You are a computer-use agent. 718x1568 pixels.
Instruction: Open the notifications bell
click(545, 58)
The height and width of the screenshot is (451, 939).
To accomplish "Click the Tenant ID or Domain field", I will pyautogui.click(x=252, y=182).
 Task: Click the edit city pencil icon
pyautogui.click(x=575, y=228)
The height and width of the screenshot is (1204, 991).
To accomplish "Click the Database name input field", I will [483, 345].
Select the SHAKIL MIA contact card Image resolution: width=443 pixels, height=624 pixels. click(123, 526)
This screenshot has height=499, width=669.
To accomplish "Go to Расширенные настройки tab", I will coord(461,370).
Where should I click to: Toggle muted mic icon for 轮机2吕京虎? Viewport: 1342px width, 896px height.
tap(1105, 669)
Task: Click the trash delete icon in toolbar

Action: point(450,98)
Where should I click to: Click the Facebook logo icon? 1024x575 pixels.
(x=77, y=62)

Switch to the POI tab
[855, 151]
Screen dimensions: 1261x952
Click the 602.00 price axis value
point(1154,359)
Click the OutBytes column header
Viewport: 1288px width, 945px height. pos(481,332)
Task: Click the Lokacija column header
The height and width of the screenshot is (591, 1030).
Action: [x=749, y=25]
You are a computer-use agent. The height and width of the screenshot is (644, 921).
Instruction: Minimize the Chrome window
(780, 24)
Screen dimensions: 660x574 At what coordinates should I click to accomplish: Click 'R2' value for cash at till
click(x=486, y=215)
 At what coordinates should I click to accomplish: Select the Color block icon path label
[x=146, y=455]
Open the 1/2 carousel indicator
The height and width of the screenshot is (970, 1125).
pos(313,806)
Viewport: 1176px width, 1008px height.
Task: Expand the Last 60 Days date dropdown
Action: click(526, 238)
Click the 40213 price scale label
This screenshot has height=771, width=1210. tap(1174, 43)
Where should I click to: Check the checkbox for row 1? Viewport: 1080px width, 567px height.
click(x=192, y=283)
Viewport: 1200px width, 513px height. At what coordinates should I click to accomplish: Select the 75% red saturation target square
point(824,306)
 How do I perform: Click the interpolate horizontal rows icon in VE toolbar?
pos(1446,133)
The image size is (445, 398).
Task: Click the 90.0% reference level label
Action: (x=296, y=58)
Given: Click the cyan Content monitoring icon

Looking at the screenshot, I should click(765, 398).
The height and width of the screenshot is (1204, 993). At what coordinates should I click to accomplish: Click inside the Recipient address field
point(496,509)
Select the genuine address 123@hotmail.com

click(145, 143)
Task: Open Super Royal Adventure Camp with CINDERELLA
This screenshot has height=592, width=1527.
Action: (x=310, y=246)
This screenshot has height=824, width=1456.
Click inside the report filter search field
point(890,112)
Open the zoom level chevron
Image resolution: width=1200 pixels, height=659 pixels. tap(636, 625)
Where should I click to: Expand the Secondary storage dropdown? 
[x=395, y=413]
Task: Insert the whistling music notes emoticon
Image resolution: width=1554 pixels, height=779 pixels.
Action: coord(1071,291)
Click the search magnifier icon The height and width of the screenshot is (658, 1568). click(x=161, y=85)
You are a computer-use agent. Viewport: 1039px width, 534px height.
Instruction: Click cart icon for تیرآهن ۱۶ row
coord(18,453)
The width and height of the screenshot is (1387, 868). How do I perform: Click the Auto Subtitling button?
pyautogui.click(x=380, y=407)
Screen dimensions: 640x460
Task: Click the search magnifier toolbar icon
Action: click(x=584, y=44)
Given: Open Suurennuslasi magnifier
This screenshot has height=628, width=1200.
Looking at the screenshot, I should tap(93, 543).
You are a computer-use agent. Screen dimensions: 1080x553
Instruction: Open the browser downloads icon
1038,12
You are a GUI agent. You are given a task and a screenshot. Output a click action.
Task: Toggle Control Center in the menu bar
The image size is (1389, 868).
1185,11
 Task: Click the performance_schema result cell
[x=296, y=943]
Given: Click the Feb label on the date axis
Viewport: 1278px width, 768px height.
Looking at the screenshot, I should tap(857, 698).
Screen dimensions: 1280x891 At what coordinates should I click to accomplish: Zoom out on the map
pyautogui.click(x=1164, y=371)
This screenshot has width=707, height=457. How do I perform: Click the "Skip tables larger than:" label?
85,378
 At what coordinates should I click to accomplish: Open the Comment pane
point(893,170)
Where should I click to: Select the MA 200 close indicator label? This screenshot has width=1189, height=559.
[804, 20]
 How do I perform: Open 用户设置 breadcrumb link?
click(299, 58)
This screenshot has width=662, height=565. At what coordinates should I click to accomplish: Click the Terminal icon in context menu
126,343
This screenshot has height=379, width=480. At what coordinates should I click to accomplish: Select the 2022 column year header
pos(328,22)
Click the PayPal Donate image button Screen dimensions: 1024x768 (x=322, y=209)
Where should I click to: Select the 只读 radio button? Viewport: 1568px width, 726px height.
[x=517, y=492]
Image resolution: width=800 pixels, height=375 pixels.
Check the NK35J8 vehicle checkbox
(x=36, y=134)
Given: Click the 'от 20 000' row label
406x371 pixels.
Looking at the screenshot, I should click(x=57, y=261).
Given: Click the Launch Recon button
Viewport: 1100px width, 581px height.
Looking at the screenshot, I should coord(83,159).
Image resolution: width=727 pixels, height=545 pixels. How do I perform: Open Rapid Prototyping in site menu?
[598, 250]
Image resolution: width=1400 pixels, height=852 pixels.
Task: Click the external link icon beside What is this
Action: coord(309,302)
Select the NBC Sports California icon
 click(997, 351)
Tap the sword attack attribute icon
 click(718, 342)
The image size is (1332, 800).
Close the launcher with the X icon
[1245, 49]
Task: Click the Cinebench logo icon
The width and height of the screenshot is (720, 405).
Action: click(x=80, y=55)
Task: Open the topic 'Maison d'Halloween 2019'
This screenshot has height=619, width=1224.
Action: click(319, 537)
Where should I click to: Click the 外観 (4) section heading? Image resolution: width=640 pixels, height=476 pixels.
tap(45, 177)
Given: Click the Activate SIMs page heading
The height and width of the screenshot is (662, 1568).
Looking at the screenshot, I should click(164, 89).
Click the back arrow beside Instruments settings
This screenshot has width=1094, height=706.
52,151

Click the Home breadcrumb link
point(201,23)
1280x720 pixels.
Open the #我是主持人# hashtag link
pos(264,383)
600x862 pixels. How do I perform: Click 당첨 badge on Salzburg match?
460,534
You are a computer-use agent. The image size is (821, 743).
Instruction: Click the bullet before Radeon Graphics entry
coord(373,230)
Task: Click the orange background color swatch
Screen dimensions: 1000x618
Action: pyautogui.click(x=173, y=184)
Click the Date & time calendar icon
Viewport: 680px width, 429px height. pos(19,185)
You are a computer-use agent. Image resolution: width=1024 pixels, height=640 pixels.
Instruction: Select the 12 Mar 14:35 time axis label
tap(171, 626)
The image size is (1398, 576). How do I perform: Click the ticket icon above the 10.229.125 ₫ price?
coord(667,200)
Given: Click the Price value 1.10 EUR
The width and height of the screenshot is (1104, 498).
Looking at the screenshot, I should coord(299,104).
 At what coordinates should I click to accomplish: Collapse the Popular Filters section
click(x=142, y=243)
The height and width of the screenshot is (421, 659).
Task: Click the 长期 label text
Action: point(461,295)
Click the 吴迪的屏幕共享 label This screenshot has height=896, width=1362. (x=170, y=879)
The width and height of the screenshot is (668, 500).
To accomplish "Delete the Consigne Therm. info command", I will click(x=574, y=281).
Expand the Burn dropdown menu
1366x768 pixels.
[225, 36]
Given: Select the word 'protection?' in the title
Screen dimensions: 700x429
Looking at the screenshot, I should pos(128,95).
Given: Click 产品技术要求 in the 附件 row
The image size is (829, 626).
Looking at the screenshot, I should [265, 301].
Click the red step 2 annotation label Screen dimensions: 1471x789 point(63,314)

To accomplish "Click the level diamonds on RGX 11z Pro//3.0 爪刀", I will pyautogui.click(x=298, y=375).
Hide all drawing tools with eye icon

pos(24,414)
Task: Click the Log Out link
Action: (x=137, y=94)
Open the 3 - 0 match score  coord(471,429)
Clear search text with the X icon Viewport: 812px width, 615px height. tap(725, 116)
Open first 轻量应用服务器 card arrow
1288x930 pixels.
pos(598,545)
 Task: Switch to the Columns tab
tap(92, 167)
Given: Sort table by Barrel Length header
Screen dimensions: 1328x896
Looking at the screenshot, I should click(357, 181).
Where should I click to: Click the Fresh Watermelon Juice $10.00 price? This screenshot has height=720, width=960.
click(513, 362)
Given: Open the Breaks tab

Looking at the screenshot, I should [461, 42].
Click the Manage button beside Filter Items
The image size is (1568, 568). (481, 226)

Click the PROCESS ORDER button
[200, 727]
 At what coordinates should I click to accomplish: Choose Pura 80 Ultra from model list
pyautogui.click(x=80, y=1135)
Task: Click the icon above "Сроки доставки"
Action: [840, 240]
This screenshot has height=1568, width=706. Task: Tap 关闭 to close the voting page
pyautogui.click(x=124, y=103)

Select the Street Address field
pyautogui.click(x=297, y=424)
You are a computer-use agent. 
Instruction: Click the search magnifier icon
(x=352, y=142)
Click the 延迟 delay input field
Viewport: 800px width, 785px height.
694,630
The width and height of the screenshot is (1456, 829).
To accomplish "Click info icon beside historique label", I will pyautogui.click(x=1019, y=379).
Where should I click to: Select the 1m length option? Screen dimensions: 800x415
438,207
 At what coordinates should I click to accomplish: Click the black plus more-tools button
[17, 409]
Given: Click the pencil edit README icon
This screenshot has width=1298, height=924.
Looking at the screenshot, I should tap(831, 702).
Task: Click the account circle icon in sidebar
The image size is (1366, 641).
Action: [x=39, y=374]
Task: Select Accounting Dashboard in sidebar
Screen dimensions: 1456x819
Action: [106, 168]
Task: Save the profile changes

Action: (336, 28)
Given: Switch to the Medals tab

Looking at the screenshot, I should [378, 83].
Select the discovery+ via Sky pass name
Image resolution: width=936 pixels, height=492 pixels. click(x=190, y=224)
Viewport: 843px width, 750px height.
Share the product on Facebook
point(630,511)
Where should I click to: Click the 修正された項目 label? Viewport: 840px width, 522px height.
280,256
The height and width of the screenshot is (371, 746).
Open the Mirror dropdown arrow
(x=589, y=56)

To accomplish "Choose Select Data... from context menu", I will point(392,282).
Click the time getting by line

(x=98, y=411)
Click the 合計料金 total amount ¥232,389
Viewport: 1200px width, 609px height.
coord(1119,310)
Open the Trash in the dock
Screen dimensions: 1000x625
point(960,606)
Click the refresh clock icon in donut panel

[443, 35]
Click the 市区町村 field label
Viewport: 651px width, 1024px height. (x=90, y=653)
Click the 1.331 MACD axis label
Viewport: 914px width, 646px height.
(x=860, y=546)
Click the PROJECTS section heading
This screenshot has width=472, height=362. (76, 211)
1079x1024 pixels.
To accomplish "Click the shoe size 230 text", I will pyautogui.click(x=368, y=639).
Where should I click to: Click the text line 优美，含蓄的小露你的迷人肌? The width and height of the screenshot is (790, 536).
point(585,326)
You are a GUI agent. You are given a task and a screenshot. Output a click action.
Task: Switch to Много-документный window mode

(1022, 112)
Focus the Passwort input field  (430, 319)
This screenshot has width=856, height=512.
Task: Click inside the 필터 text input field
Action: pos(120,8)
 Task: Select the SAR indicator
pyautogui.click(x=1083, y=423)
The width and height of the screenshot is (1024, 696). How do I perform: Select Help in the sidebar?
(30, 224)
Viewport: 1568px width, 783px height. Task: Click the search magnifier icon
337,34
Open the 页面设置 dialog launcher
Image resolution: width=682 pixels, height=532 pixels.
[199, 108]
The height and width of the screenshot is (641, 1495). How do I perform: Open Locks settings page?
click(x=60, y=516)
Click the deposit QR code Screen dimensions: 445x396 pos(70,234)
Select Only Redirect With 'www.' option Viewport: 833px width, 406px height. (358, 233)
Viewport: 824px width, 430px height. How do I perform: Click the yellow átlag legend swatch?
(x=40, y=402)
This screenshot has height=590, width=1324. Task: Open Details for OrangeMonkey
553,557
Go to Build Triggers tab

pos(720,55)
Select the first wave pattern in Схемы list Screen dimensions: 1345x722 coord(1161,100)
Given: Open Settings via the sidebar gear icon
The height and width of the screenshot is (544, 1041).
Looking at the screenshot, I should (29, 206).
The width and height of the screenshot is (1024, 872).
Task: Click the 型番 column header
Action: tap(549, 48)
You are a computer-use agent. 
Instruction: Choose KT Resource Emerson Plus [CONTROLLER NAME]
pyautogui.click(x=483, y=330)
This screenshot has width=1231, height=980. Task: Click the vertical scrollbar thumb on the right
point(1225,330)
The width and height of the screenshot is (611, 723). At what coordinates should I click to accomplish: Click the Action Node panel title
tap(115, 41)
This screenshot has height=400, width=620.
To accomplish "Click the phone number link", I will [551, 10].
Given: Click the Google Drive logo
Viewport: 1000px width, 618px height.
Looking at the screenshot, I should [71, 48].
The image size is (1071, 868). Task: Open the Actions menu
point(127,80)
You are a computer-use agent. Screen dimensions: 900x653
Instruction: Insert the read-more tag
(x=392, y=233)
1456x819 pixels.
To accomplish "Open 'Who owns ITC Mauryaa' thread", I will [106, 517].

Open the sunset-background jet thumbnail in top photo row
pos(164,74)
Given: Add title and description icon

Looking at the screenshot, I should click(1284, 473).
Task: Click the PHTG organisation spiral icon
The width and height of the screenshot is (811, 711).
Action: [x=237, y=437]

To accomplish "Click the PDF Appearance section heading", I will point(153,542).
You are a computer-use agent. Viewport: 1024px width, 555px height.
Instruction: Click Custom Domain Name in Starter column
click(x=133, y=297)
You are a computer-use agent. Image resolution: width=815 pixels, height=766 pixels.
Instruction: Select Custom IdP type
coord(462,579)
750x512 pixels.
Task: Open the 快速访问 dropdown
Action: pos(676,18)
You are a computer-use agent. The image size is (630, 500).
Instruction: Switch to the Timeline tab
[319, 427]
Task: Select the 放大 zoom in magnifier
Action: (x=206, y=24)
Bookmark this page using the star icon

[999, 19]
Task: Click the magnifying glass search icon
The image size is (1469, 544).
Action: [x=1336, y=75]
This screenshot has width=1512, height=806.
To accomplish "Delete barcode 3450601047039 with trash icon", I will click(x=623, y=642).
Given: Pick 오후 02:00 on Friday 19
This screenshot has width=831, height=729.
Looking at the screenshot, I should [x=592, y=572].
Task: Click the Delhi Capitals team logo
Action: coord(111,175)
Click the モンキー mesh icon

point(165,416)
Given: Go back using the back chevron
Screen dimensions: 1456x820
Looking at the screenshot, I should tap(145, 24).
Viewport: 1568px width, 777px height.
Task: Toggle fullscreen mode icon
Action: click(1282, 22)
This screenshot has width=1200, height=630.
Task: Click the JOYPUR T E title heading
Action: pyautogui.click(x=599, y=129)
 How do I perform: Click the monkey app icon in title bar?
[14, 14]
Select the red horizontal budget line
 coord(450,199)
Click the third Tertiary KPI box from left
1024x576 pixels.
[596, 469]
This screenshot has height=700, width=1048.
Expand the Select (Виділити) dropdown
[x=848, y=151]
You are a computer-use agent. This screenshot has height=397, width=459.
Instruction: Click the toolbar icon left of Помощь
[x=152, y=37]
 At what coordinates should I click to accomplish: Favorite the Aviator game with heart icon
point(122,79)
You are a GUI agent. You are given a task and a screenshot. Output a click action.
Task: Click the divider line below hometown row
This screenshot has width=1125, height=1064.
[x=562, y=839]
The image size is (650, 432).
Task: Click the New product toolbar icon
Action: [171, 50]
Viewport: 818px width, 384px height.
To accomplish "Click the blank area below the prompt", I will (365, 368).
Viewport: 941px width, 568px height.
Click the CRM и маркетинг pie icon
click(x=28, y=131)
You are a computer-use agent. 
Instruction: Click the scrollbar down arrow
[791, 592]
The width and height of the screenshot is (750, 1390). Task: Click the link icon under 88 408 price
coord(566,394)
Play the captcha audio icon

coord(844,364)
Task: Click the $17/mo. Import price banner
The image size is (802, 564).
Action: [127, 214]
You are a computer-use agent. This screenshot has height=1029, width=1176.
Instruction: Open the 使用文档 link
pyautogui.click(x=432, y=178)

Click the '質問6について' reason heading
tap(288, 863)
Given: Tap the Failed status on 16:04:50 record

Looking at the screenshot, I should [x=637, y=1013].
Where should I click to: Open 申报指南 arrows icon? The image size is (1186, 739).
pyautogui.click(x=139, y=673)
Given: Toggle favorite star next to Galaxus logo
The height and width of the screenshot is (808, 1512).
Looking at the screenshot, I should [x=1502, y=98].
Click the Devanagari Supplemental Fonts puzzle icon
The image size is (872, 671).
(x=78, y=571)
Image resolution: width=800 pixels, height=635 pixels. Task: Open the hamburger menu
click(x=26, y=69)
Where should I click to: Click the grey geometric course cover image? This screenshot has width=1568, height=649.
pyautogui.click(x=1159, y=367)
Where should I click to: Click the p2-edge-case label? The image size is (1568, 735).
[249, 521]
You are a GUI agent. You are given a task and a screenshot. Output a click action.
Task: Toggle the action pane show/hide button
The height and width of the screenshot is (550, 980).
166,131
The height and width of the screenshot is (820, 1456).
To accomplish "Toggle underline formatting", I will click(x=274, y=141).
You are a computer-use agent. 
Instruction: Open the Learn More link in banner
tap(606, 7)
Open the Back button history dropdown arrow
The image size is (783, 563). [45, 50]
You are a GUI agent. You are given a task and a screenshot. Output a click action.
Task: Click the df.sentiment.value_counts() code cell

# Aim of the exercise
Only the lines above starting with the one with "The image size is (1071, 868)." and going through the one with "Task: Click the PHTG organisation spiral icon" are to be copied, word for word and with both ends kept.

# Problem solution
The image size is (1071, 868). Task: Open the Actions menu
point(127,80)
You are a computer-use agent. Screen dimensions: 900x653
Instruction: Insert the read-more tag
(x=392, y=233)
1456x819 pixels.
To accomplish "Open 'Who owns ITC Mauryaa' thread", I will [106, 517].

Open the sunset-background jet thumbnail in top photo row
pos(164,74)
Given: Add title and description icon

Looking at the screenshot, I should click(1284, 473).
Task: Click the PHTG organisation spiral icon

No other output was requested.